What to produce — Could you repeat exactly the lines from the one containing "Viewport: 590px width, 400px height." through the last line of the records, with no pictures?

Information —
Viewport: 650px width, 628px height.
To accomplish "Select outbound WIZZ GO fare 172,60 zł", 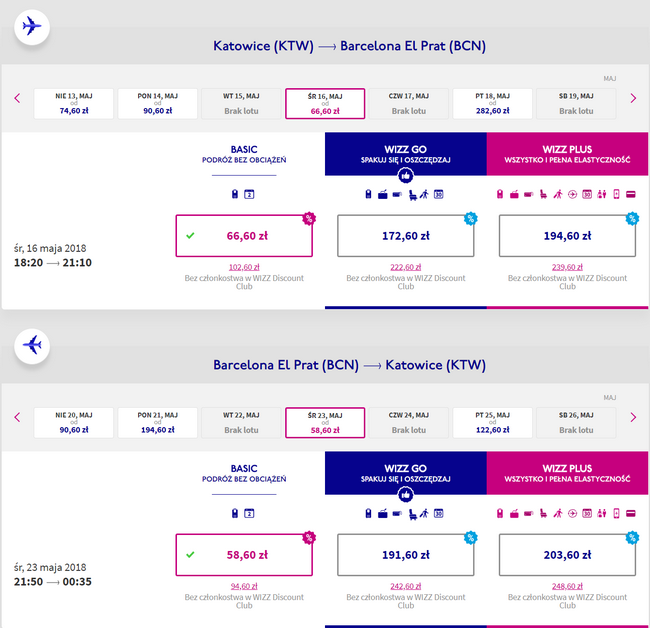I will point(406,236).
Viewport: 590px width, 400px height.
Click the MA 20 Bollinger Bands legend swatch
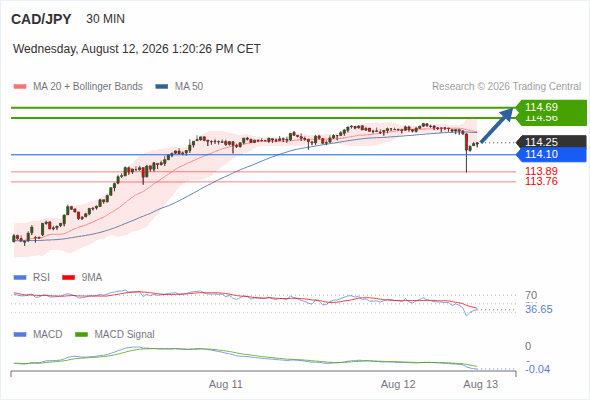(x=20, y=87)
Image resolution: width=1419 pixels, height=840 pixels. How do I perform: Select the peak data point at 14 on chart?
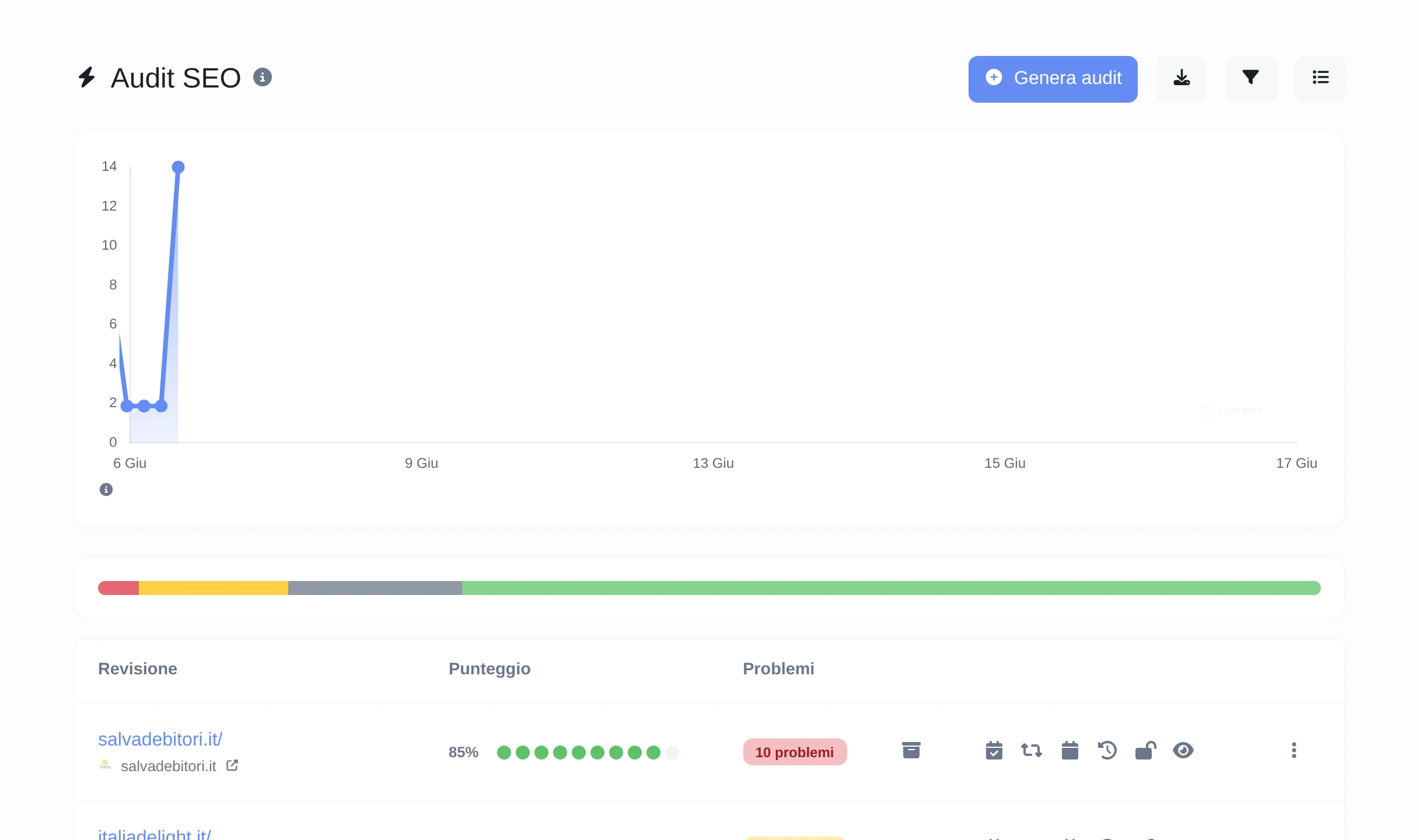(179, 167)
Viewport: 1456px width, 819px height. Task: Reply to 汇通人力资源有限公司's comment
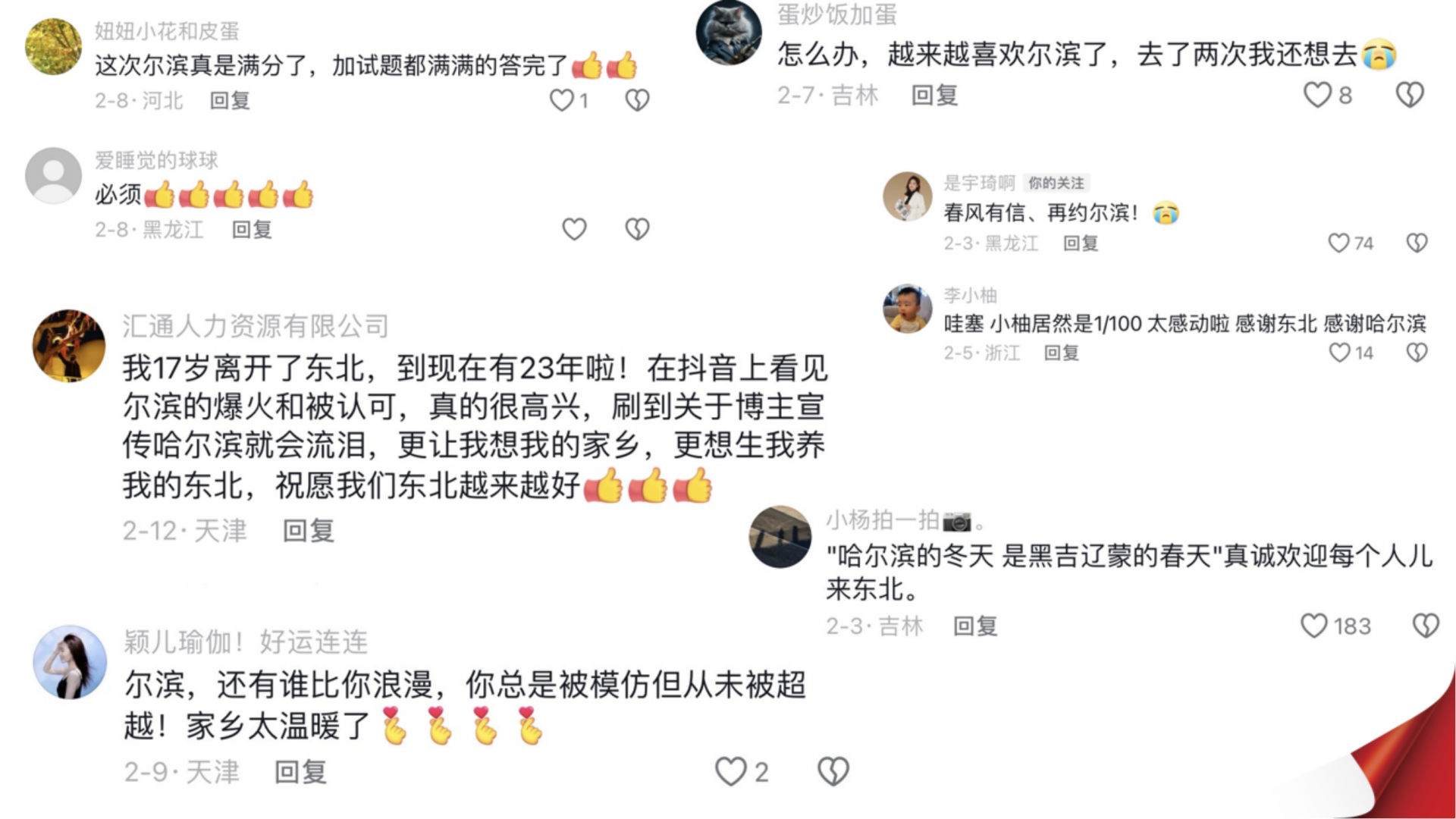[309, 531]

Written response —
Viewport: 590px width, 400px height.
Click the MA 20 Bollinger Bands legend swatch
(x=20, y=87)
Image resolution: width=1419 pixels, height=840 pixels. How do I perform: Select the peak data point at 14 on chart?
(179, 167)
Viewport: 1456px width, 819px height. Task: Reply to 汇通人力资源有限公司's comment
[309, 531]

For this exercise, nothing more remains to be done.